Source text:
════

Tag Archives: Hill District Master Plan

The Lower Hill PLDP: “Sustainability” Narrowly, Insufficiently Defined

This post will probably only appeal to the folks with a real patience/interest in Hill District/community planning issues because these issues are framed in such arcane ways by our city government and planning leaders, but here goes anyway. The Preliminary Land Development Plan for the Lower Hill District has yet to be submitted to the Planning Commission but, according to information shared at an April meeting convened by the Hill District Community Development Corporation and Councilman Daniel Lavelle, this plan will be submitted  by the Sports and Exhibition Authority and Penguins to the Planning Commission towards the end of June. According to the URA’s website, a PLDP is “a master plan for specially planned districts (SP) and includes details for infrastructure, development patterns, landscape design,  architectural details and is accompanied by updated zoning text that is specific to the SP District.” Herein lies a good bit of the problem. The definition of the PLDP focuses almost entirely on the physical repercussions of a new development and ignores its social, economic and cultural dimensions. Essentially, the idea of a PLDP has much more to do with the interests of developers and parties who are comfortable with and/or resigned to the current social/economic/cultural arrangements such that they are ok with a focus solely on such physical questions as streetscapes, building heights, water management etc. Thus, not surprisingly, the PLDP is largely focused on thinking through environmental issues such as the management of storm water issues, but does not address the issues most of concern to Hill District residents i.e. how will this development, built on land unjustly taken by the URA decades ago and then unjustly given to the Penguins just years ago, benefit the community socially, economically and culturally. Actually, this does not seem to be completely ok even by the PLDP’s own definition since it is a plan for a “Specially Planned DIstrict” (SPD) and these are to consider the development not only of the immediate site, but the border neighborhoods as well.

The URA and this PLDP place a great deal of emphasis on the “sustainability” of the SPD, but the plan defines this term narrowly and does not think about the notion in the context of border neighborhoods. In the introduction of the plan,  sustainability is defined as 10 elements that are cited as coming from a book titled “Ten Shades of Green: Architecture and the Natural World”. However this definition of sustainability applies essentially to ideas on sustaining the planet, such as  the first principle: “Low Energy Performance-Achieved by making use of natural ventilation” and does  not specifically consider the sustainability of the Hill District as an adjoining neighborhood.  Relatedly, the definition only thinks about the environmental aspects of sustainability while remaining silent on the economic and social justice/fairness aspects of it. I explain more about what I mean by this in the attached memo below. In contrast, one can infer from the Greater Hill District Master Plan’s  5 principles that the community saw sustainability as having five components:

  1. Build Upon The African American Cultural Legacy
  2. Family Friendly Housing Without Displacement
  3. Economic Empowerment and Commercial Development
  4. Make the Hill District a Green and Well Designed Community
  5. Mobility, Transportation and Parking

My layman’s read of the plan is that even if it does not think about these issues in sustainability terms, and misses the chance to actually use the 5 principle framework that was approved in the Hill District Master Planning process, it includes extensive ideas on almost all the principles except as they relate to building upon the AA cultural legacy and economic empowerment. However, these are the critical issues as they relate to the sustainability of the Greater Hill District, and thus is a major shortcoming and a departure from the Master Plan to which the Hill District Community Benefits Agreement says must be adhere.

════

Tasks to perform:
1. For each statement about the post on the Lower Hill plan, say yes or no and quote the words from the post that decide it. (a) The plan is to go to the Planning Commission toward the end of June. (b) The plan's introduction defines sustainability as 12 elements. (c) The writer finds extensive ideas in the plan about building upon the African American cultural legacy.
2. Using the post on the Lower Hill plan, answer each question on its own line, marked (a), (b), (c).
(a) Who convened the April meeting?
(b) What is the title of the book the plan cites for its sustainability elements?
(c) What is the fourth principle of the Greater Hill District Master Plan?
3. Copy the part of the post on the Lower Hill plan starting at "My layman’s read" and ending at "must be adhere.".
You won't need the rows for any of this.

Data:
════

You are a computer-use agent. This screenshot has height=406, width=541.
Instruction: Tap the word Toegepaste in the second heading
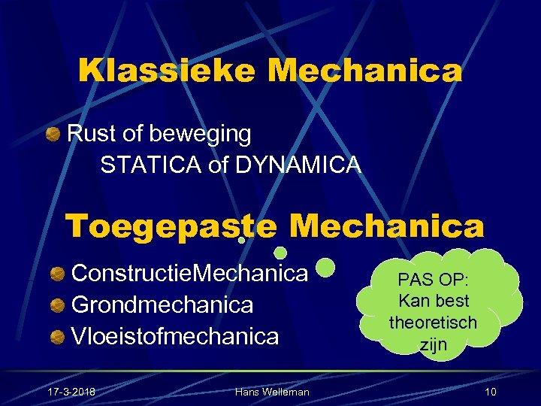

════

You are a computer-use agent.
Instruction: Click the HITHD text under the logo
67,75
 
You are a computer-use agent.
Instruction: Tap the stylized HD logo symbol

════

List of solutions:
1.
(a) Yes: "to the Planning Commission towards the end of June"
(b) No: "sustainability is defined as 10 elements"
(c) No: "it includes extensive ideas on almost all the principles except as they relate to building upon the AA cultural legacy and economic empowerment"

2.
(a) The Hill District Community Development Corporation and Councilman Daniel Lavelle
(b) "Ten Shades of Green: Architecture and the Natural World"
(c) Make the Hill District a Green and Well Designed Community

3.
My layman’s read of the plan is that even if it does not think about these issues in sustainability terms, and misses the chance to actually use the 5 principle framework that was approved in the Hill District Master Planning process, it includes extensive ideas on almost all the principles except as they relate to building upon the AA cultural legacy and economic empowerment. However, these are the critical issues as they relate to the sustainability of the Greater Hill District, and thus is a major shortcoming and a departure from the Master Plan to which the Hill District Community Benefits Agreement says must be adhere.